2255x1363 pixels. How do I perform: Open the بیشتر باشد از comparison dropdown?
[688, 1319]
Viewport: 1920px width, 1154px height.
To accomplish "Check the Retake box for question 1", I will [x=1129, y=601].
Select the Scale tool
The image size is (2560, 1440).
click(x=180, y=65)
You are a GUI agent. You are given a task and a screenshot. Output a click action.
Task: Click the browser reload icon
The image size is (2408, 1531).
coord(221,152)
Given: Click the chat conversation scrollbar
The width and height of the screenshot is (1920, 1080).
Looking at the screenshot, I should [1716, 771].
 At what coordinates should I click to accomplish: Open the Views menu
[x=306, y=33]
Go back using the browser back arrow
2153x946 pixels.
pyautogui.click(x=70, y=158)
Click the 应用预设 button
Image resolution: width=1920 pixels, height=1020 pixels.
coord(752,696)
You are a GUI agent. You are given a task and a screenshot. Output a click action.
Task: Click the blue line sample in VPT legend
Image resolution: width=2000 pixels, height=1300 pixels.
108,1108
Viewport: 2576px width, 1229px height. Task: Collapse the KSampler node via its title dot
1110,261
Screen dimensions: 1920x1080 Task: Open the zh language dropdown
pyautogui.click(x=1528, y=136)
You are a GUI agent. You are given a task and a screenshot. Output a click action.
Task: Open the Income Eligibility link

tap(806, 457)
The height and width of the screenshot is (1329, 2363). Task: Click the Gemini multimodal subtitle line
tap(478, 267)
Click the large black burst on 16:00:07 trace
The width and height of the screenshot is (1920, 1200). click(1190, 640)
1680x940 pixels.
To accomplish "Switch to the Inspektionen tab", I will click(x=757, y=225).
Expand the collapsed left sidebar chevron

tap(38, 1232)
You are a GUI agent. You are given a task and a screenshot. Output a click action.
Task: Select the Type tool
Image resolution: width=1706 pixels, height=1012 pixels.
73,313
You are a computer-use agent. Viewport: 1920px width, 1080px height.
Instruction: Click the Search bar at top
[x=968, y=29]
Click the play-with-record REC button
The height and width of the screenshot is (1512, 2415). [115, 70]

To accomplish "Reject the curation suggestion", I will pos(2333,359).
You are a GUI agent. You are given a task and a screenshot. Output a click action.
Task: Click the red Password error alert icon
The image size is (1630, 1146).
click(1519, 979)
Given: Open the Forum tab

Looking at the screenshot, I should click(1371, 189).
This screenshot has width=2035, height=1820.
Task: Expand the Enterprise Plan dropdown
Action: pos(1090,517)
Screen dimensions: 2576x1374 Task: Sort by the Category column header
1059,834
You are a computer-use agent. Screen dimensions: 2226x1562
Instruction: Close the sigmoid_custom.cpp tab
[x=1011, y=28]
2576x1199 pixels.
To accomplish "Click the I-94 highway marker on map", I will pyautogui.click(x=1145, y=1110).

^^^^^^^^^^^^^^^^

What is expected => Restate the records above in full, keeping each line exactly as it stands.

Answer section =>
2255x1363 pixels. How do I perform: Open the بیشتر باشد از comparison dropdown?
[688, 1319]
Viewport: 1920px width, 1154px height.
To accomplish "Check the Retake box for question 1", I will [x=1129, y=601].
Select the Scale tool
The image size is (2560, 1440).
click(x=180, y=65)
You are a GUI agent. You are given a task and a screenshot. Output a click action.
Task: Click the browser reload icon
The image size is (2408, 1531).
coord(221,152)
Given: Click the chat conversation scrollbar
The width and height of the screenshot is (1920, 1080).
Looking at the screenshot, I should [1716, 771].
 At what coordinates should I click to accomplish: Open the Views menu
[x=306, y=33]
Go back using the browser back arrow
2153x946 pixels.
pyautogui.click(x=70, y=158)
Click the 应用预设 button
Image resolution: width=1920 pixels, height=1020 pixels.
coord(752,696)
You are a GUI agent. You are given a task and a screenshot. Output a click action.
Task: Click the blue line sample in VPT legend
Image resolution: width=2000 pixels, height=1300 pixels.
108,1108
Viewport: 2576px width, 1229px height. Task: Collapse the KSampler node via its title dot
1110,261
Screen dimensions: 1920x1080 Task: Open the zh language dropdown
pyautogui.click(x=1528, y=136)
You are a GUI agent. You are given a task and a screenshot. Output a click action.
Task: Open the Income Eligibility link

tap(806, 457)
The height and width of the screenshot is (1329, 2363). Task: Click the Gemini multimodal subtitle line
tap(478, 267)
Click the large black burst on 16:00:07 trace
The width and height of the screenshot is (1920, 1200). click(1190, 640)
1680x940 pixels.
To accomplish "Switch to the Inspektionen tab", I will click(x=757, y=225).
Expand the collapsed left sidebar chevron

tap(38, 1232)
You are a GUI agent. You are given a task and a screenshot. Output a click action.
Task: Select the Type tool
Image resolution: width=1706 pixels, height=1012 pixels.
73,313
You are a computer-use agent. Viewport: 1920px width, 1080px height.
Instruction: Click the Search bar at top
[x=968, y=29]
Click the play-with-record REC button
The height and width of the screenshot is (1512, 2415). [115, 70]

To accomplish "Reject the curation suggestion", I will pos(2333,359).
You are a GUI agent. You are given a task and a screenshot. Output a click action.
Task: Click the red Password error alert icon
The image size is (1630, 1146).
click(1519, 979)
Given: Open the Forum tab

Looking at the screenshot, I should click(1371, 189).
This screenshot has width=2035, height=1820.
Task: Expand the Enterprise Plan dropdown
Action: pos(1090,517)
Screen dimensions: 2576x1374 Task: Sort by the Category column header
1059,834
You are a computer-use agent. Screen dimensions: 2226x1562
Instruction: Close the sigmoid_custom.cpp tab
[x=1011, y=28]
2576x1199 pixels.
To accomplish "Click the I-94 highway marker on map", I will pyautogui.click(x=1145, y=1110).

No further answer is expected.